And he said he was unaware of similarities between those accusations and fantasies that might have been inspired by sexual material and horror movies he had seen, particularly "Nightmare on Elm Street" and the character Freddy Krueger.

At one point, after reading a violence-laced composition the boy had written in 3rd grade, defense attorney Arlene Erlenacher pointedly asked, "Were you afraid that Father Lutz or Freddy Krueger was going to kill your parents?"

"Father Lutz, I believe," he replied.

Lutz, 69, pastor of St. Norbert parish in Northbrook; and Alice Halpin, 49, a former principal of the parish elementary school, are charged in an $7 million civil lawsuit with sexually abusing the youth when he was a 7-year-old 2nd grader at the school.

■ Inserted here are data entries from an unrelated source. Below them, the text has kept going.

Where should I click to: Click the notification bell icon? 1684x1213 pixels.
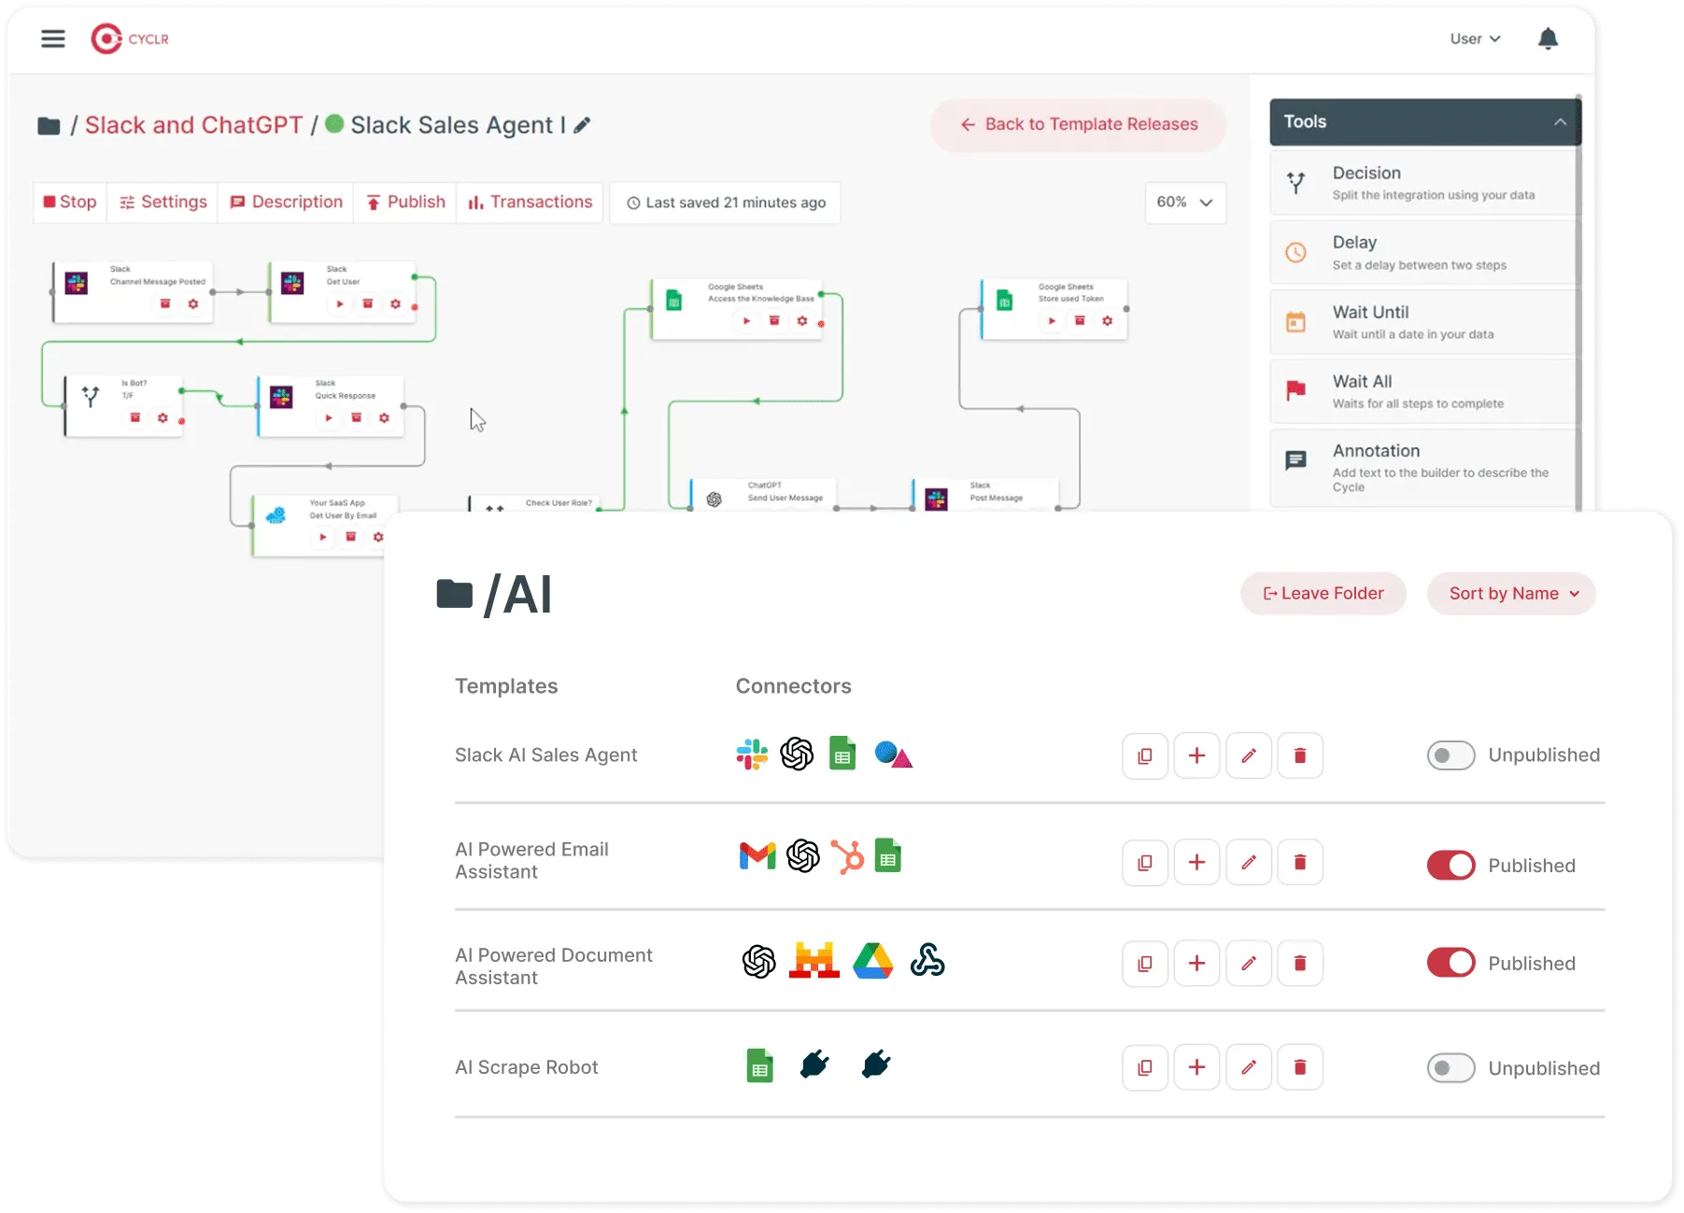coord(1548,38)
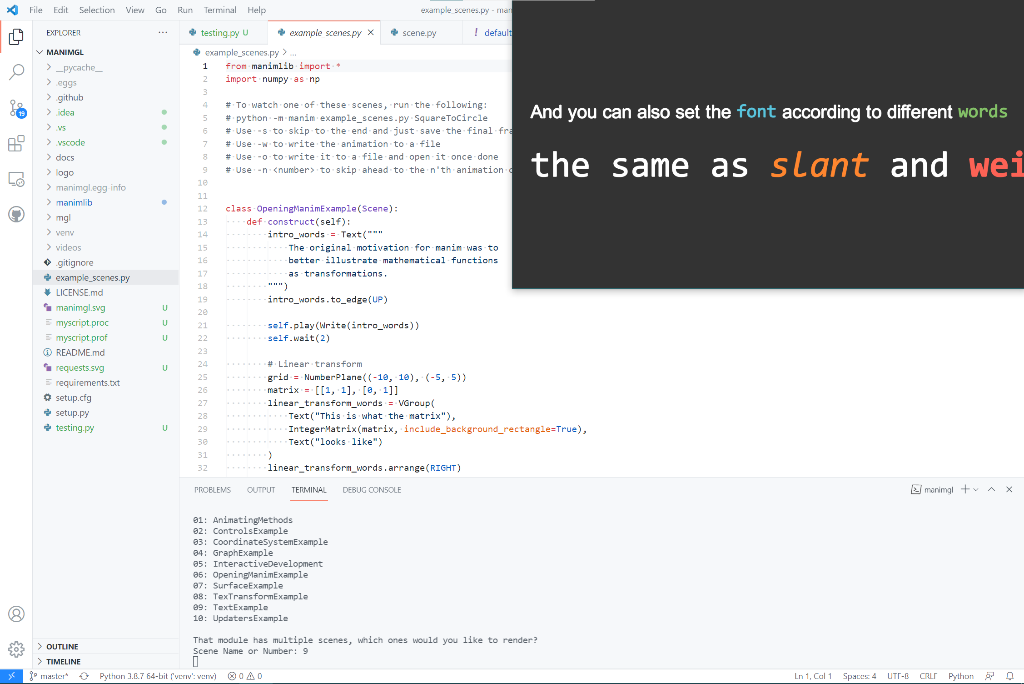This screenshot has width=1024, height=684.
Task: Open the Terminal menu
Action: (x=220, y=10)
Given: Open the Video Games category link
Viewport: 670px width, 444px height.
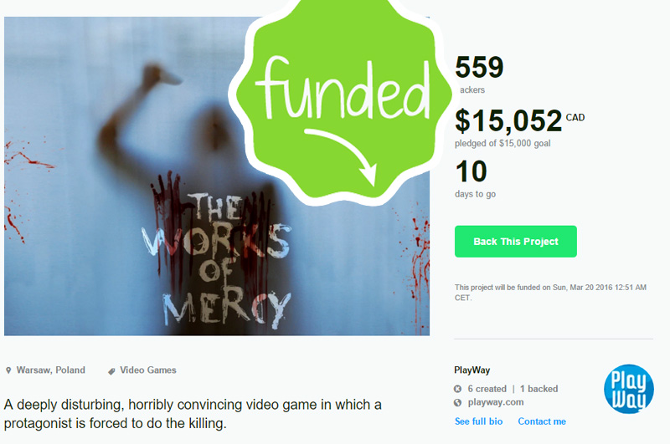Looking at the screenshot, I should pos(148,370).
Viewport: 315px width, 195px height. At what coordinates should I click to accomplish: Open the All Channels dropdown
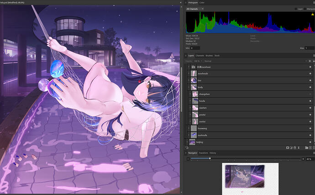195,9
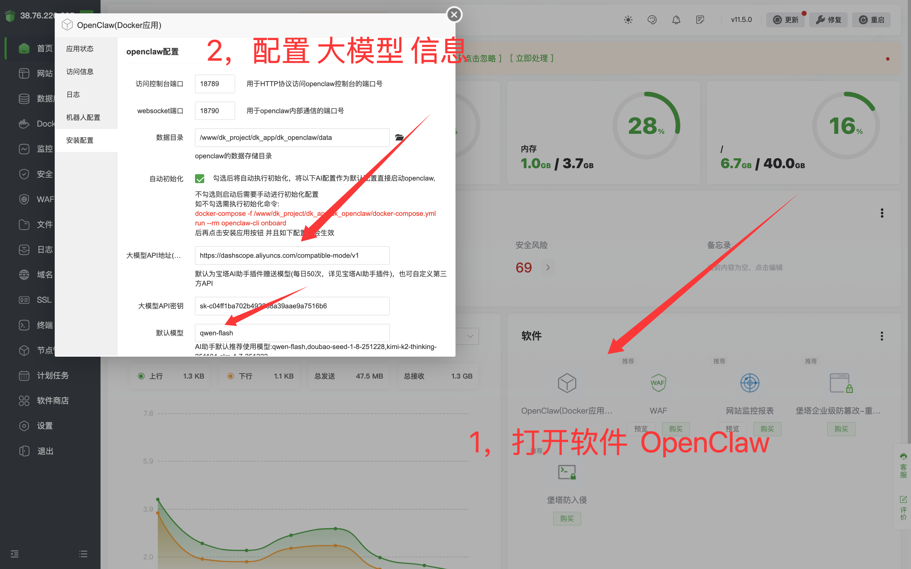Viewport: 911px width, 569px height.
Task: Click the folder browse icon beside data directory
Action: pyautogui.click(x=399, y=137)
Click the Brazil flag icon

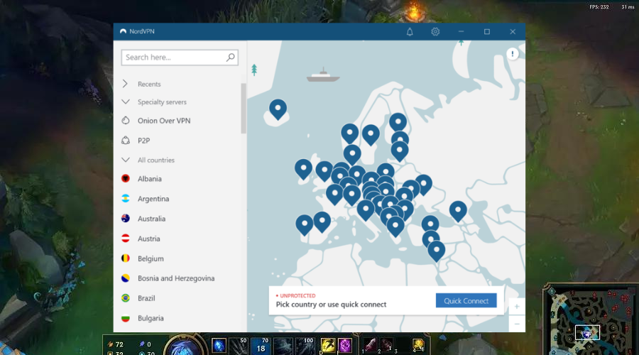tap(126, 298)
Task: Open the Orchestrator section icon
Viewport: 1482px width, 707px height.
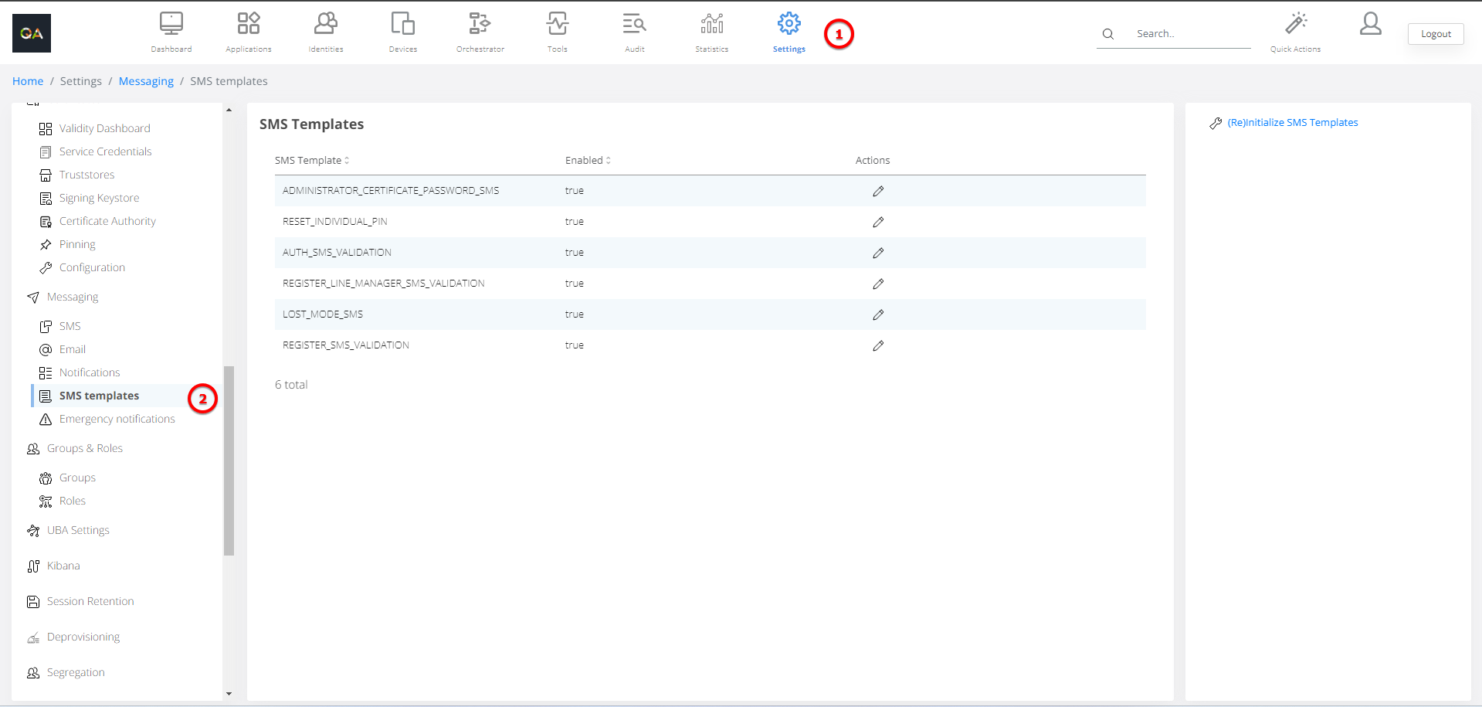Action: [480, 25]
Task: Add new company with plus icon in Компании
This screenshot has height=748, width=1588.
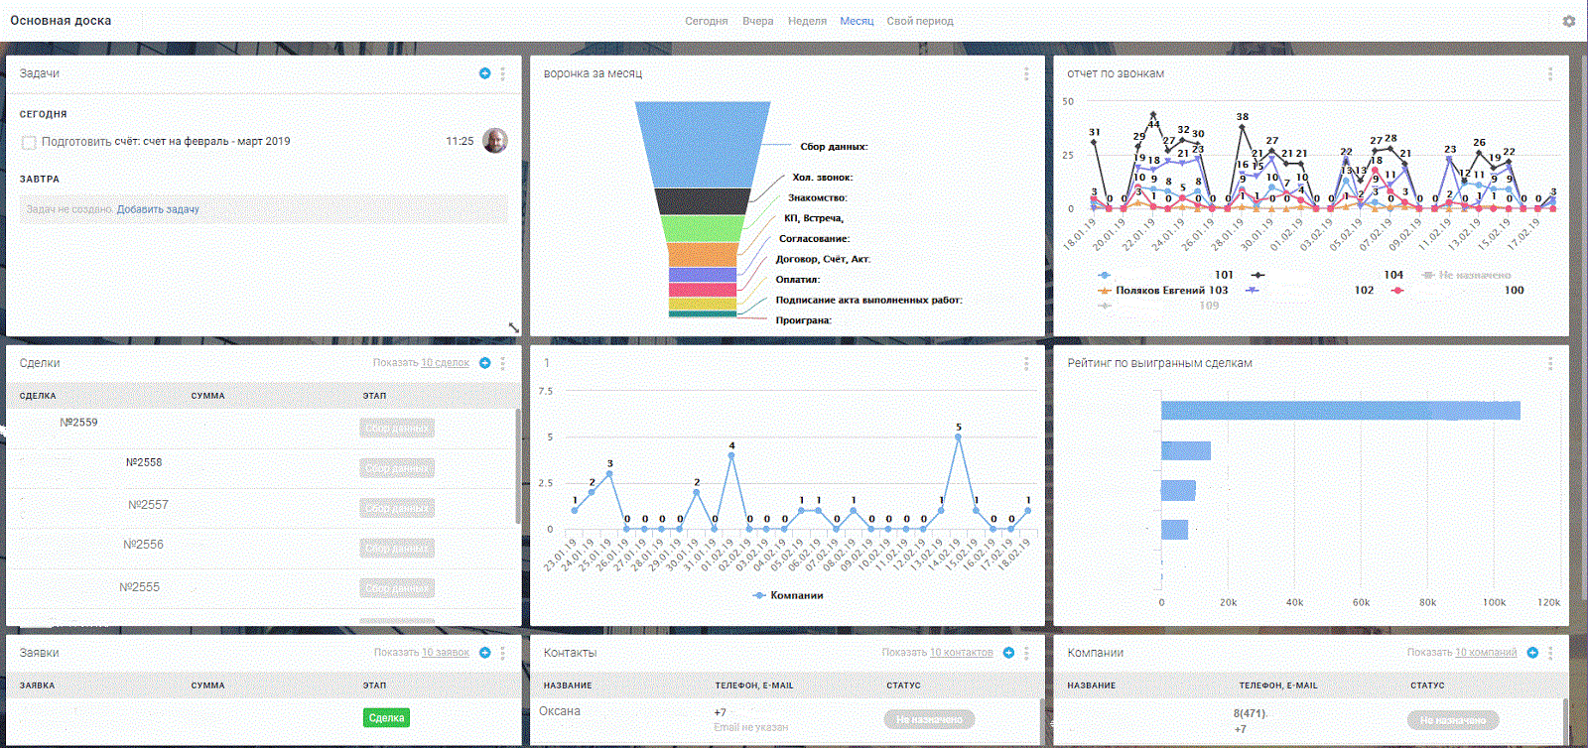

Attorney Thomas Decker, representing the youth and his parents, asked the teenager questions about hobbies and skills such as skiing, playing basketball, drums, and karate. The picture he drew was of a boy whose life was normal and active except for his two years at St. Norbert school.

Then, under questioning by Decker, Richard said that "four or five times" in his first year and a similar number of times in 2nd grade, he was called into the principal's office, where he said both Halpin and Lutz swore at him on occasion and where he said they sexually abused him.

He did not specify how many times it happened. Once, he said, the two rolled around on the floor, naked, in front of him. He said he didn't remember if he was clothed or not. On another occasion, he said, he was unclothed when Lutz sexually molested him on his face and buttocks.

When he entered the courtroom and sat at the prosecution table, Richard kept his back to Lutz and Halpin at the defense table. Throughout his time on the witness stand, he looked straight ahead. Lutz, on the other hand, sat at the end of the table where he could face the boy. His calm demeanor did not change when the alleged sexual acts were described.

Under cross-examination, defense attorneys Erlenacher, representing Lutz, and Patricia Bobb, representing Halpin, hammered away at portraying the boy as an emotionally troubled child who feared his father's anger, who had seen violent movies and nudity in magazines and movies as a child before attending St. Norbert, who had exaggerated stories of being beaten up by other children, and who had incorporated fantasies from movies into accounts of his own life.

The trial stems from a lawsuit filed in 1989. Northbrook police and the Cook County state's attorney's office investigated the family's criminal complaints, but never filed charges against Lutz and Halpin.